In the case of a multimodal posterior the system should estimate the position based on the highest mode.
Therefore, the maximum a posteriori (MAP) estimate is a suitable choice for such a situation.
A straightforward approach is to select the particle with the highest weight.
However, this is in fact not necessarily a valid MAP estimate, because only the weight of the particle is taken into account.
In order to compute the true MAP estimate the local density of the particles needs to be considered as well \cite{cappe2007overview}.

\del{It is obvious,} A computation of the probability density function of the posterior could solve the above, but finding such an analytical solution is \del{clearly} an intractable problem, which is the reason for applying a sample representation in the first place.
A feasible alternative is to estimate the parameters of a specific parametric model based on the sample set, assuming that the unknown distribution is approximately a parametric distribution or a mixture of parametric distributions, \eg{} Gaussian mixture distributions.
Given the estimated parameters the most probable state can be obtained from the parameterised density function.
%In the case of multi-modalities several parametric distributions can be combined into a mixture distribution.
However, parametric models fail when the assumption does not fit the underlying model.
For our application assuming a parametric distribution is too limiting as the posterior is changing in a non-predictable way over time.
%As a result, those techniques are not able to provide an accurate statement about the most probable state, rather causing misleading or false outcomes.

On the other side a non-parametric approach directly obtains an estimate of the entire density function driven by the structure of the data.
A classic non-parametric method is the kernel density estimator (KDE), where a kernel function with given bandwidth is placed at each particle to approximate the posterior.
While the kernel estimate inherits all the properties of the kernel, usually it is not of crucial matter if a non-optimal kernel was chosen.
As a matter of fact, the quality of the kernel estimate is primarily determined by the bandwidth. % TODO \cite{scott2015} ?
For our system we choose the Gaussian kernel in favour of computational efficiency.

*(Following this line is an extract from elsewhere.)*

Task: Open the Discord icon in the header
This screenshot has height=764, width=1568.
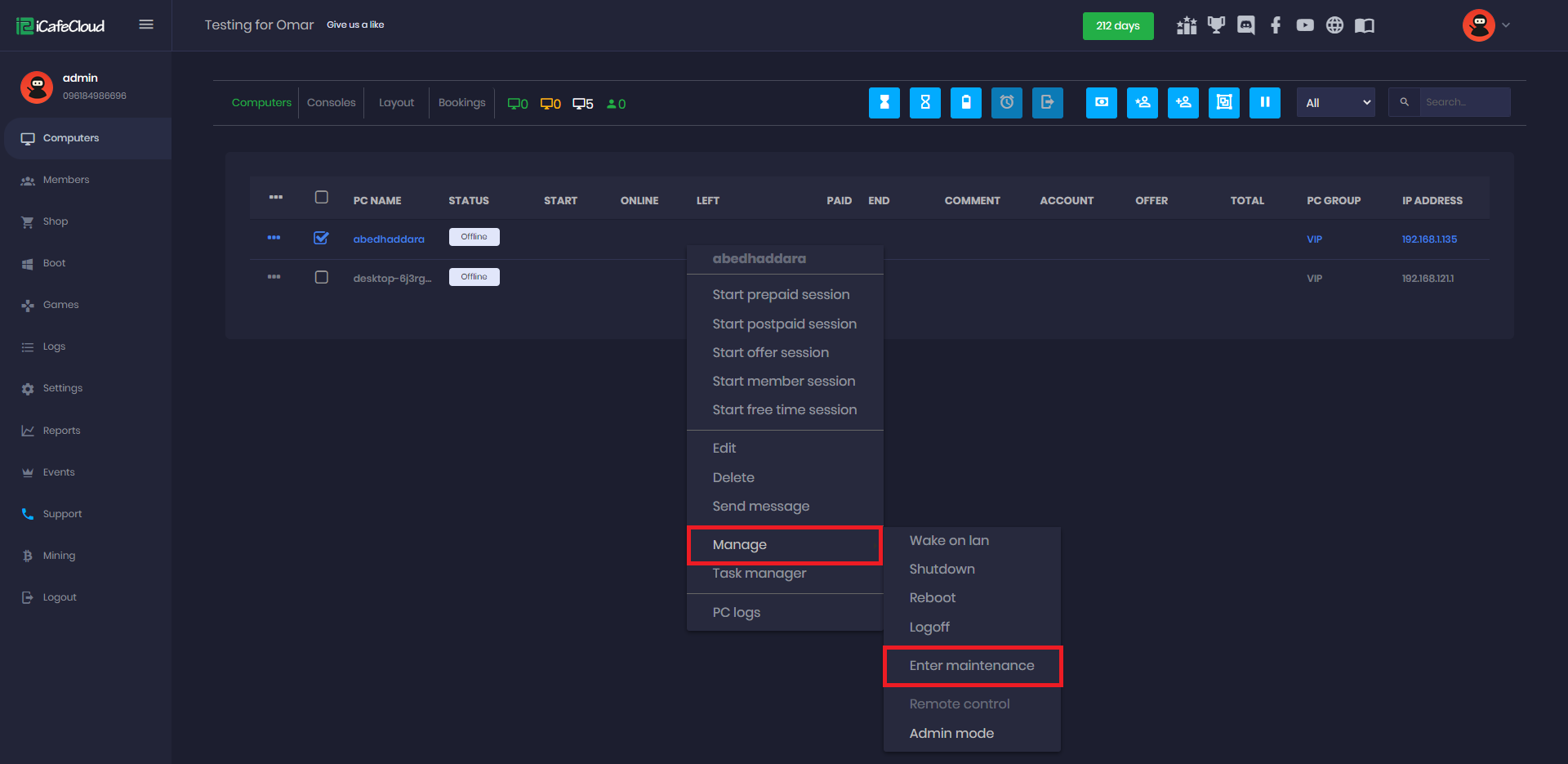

The great flexibility of the KDE comes at the cost of a high computational time, which renders it unpractical for real time scenarios.
The complexity of a naive implementation of the KDE is \landau{MN}, given by $M$ evaluations and $N$ particles as input size.
A fast approximation of the KDE can be applied if the data is stored in equidistant bins as suggested by \cite{silverman1982algorithm}.
Computation of the KDE with a Gaussian kernel on the binned data becomes analogous to applying a Gaussian filter, which can be approximated by iterated box filter in \landau{N} \cite{Bullmann-18}.
Our \del{rapid computation} \add{approximation} scheme of the KDE is fast enough to estimate the density of the posterior in each time step.
This allows us to recover the most prober state from occurring multimodal posterior.